ONE DAY(44)



‘Well, if you’ve got to go . . .’ The sentence peters out. He can see Cassie in the living room, also pretending to read, her face flush with condemnation and self-righteousness. Get out of here now, just go, because this is all about to break. He places one hand on the hall table for his keys, but it comes up empty.

‘My car keys.’

‘I’ve hidden them,’ says his father, reading the paper.

Dexter can’t help but laugh. ‘You can’t hide my keys!’

‘Well clearly I can because I have. Do you want to play looking for them?’

‘May I ask why?’ he says, indignant.

His father lifts his head from the paper, as if sniffing the air. ‘Because you are drunk.’

In the living room, Cassie gets up from the sofa, crosses to the door and pushes it closed.

Dexter laughs, but without conviction. ‘No, I’m not!’

His father glances over his shoulder. ‘Dexter, I know when someone is drunk. You in particular. I’ve been seeing you drunk for twelve years now, remember?’

‘But I’m not drunk, I’m hungover, that’s all.’

‘Well either way, you are not driving home.’

Again, Dexter gives a scoffing laugh, and rolls his eyes in protest, but no words will come out, except for a feeble, high-pitched ‘Dad, I am twenty-eight years old!’

On cue his father says, ‘Could have fooled me,’ then reaches into his pocket for his own car keys, tossing them in the air and catching them in feigned joviality. ‘Come on. I’ll give you a lift to the station.’

Dexter does not say goodbye to his sister.

Sometimes I worry that you’re not very nice. His father drives in silence, Dexter steeping in shame in the big old Jaguar. When the silence can no longer be borne, his father speaks, quietly and soberly, eyes fixed on the road. ‘You can come and get your car on Saturday. When you’re sober.’

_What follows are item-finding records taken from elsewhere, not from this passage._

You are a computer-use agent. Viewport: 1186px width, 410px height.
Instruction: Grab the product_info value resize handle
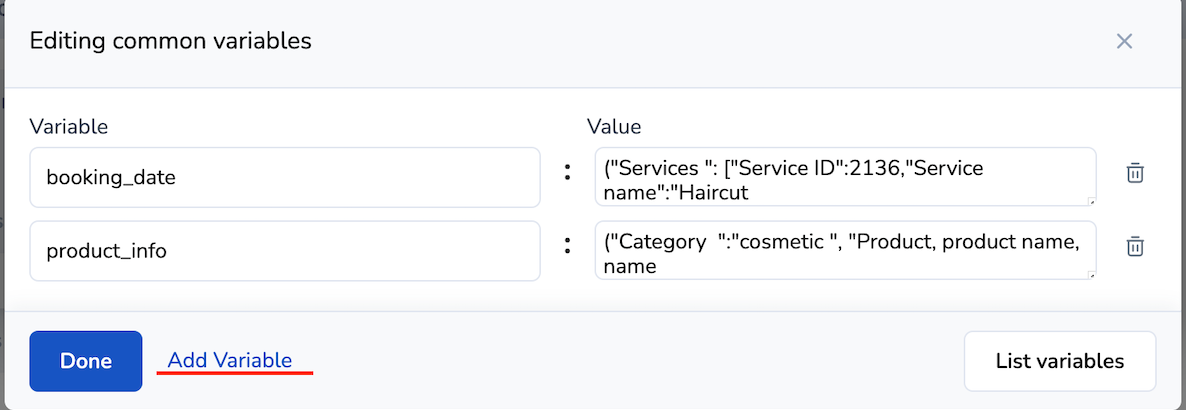click(x=1091, y=274)
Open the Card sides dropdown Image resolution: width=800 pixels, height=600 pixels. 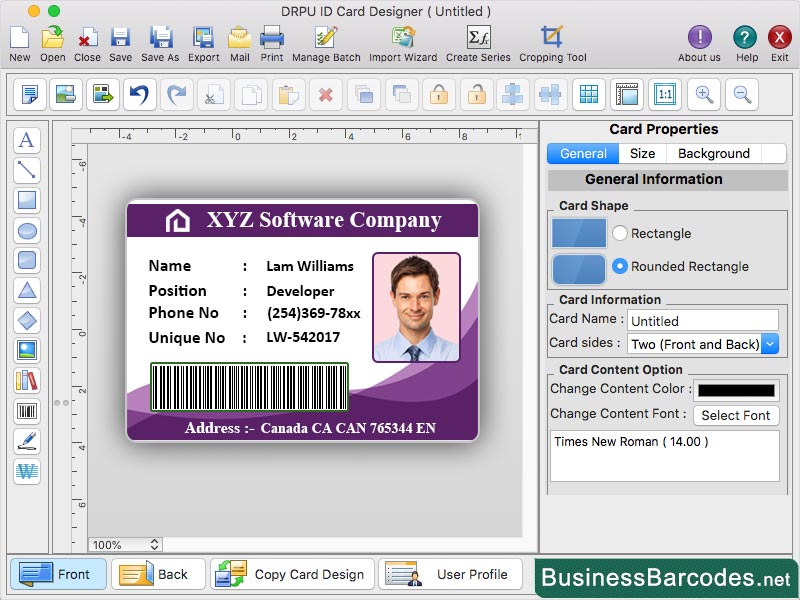click(x=767, y=344)
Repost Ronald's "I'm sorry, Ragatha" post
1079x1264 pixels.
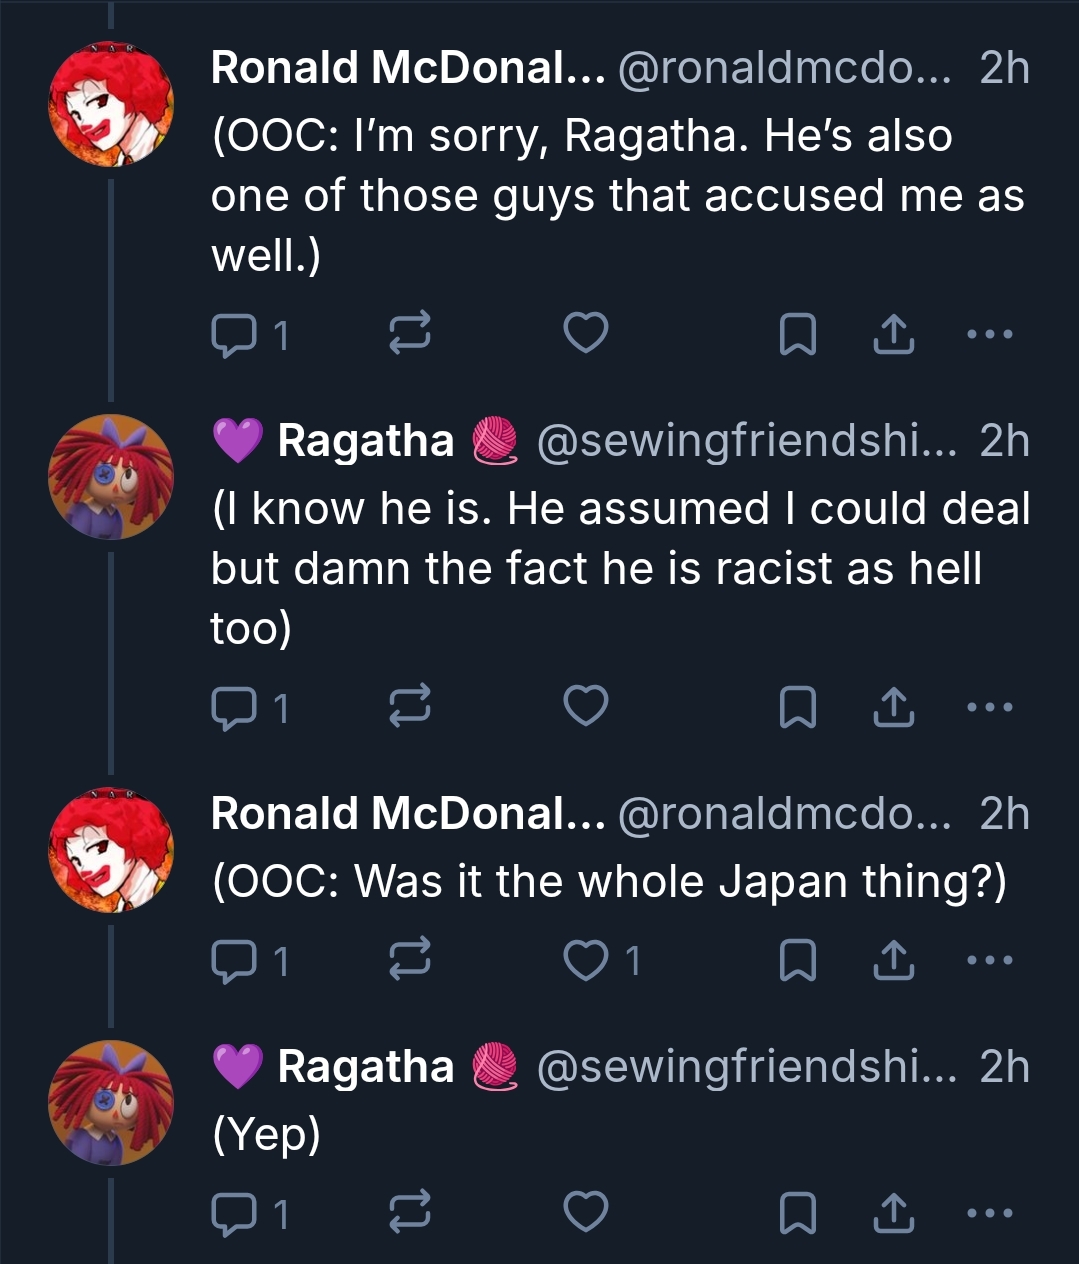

‘I’m sober now,’ says Dexter, hearing his own voice, still whining and petulant, the voice of his sixteen-year-old self. ‘For Christ’s sake!’ he adds, redundantly.

‘I’m not going to argue with you, Dexter.’

He huffs and slides down in his seat, his forehead and nose pressed against the window as the country lanes and smart houses flash by. His father, who has always abhorred all confrontation and is clearly in agony here, punches on the radio to cover the silence and they listen to classical music: a march, banal and bombastic. They approach the train station. The car pulls into the car park, emptied now of commuters. Dexter opens the car door, places one foot on the gravel, but his father makes no gesture of goodbye, just sits and waits with the engine running, as neutral as a chauffeur, his eyes fixed on the dashboard, fingers tapping to that lunatic march.

Dexter knows he should accept his chastisement and go, but pride won’t let him. ‘Okay, I’m going now, but can I just say, I think you’re completely over-reacting to this . . .’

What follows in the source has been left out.